VM 663 Studies in Digital Media and Culture 4 credits
This course will examine the dramatic shift in meaning and process of contemporary communication by examining the social, artistic, economic, and political implications of using and implementing digital ways of working. Topics will include the Internet and the web, cyberspace and censorship, history of the technologies and new media, games, digital film and video, multimedia and interactivity, virtual reality, person/machine interfaces, and globalization considerations. (Spring)

Writing, Literature, and Publishing

WR 613 Nonfiction Workshop 4 credits
Stresses the writing of many forms of nonfiction, such as informal essays, autobiography, profiles, travel writing, or literary journalism, coupled with reading assignments of relevant texts. (Fall, Spring)

▶ SUPPLIED INFORMATION
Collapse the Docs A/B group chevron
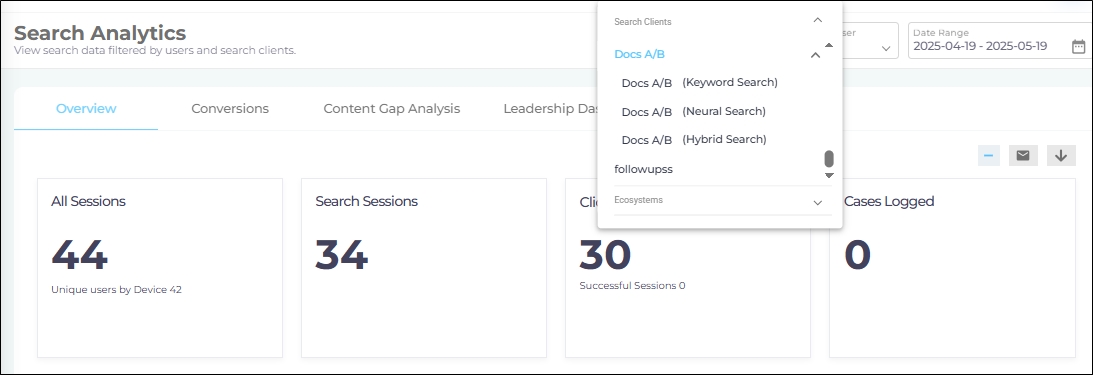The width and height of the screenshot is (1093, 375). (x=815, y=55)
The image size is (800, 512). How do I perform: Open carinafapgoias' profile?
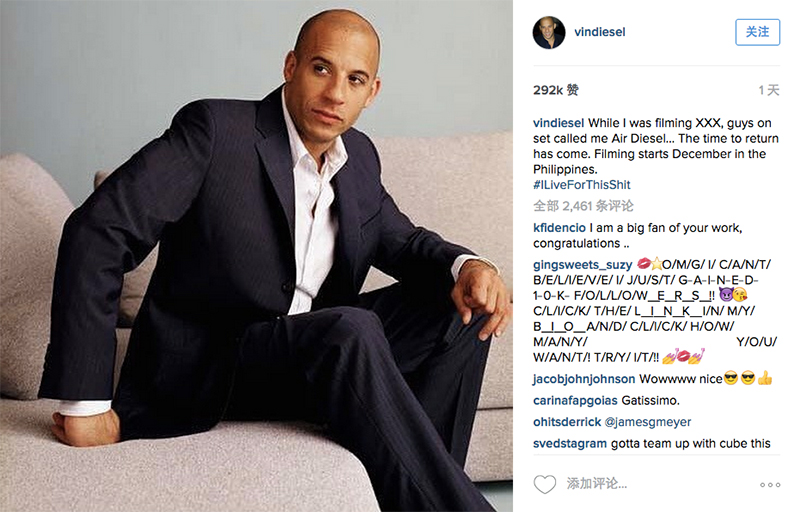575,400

▶ OBJECTIVE
Rewrite the part of the course catalog excerpt that opens with the words containing "VM 663 Studies" and closes with "globalization considerations. (Spring)", replacing "virtual reality" with "augmented reality".

▶ FINISHED EXERCISE
VM 663 Studies in Digital Media and Culture 4 credits
This course will examine the dramatic shift in meaning and process of contemporary communication by examining the social, artistic, economic, and political implications of using and implementing digital ways of working. Topics will include the Internet and the web, cyberspace and censorship, history of the technologies and new media, games, digital film and video, multimedia and interactivity, augmented reality, person/machine interfaces, and globalization considerations. (Spring)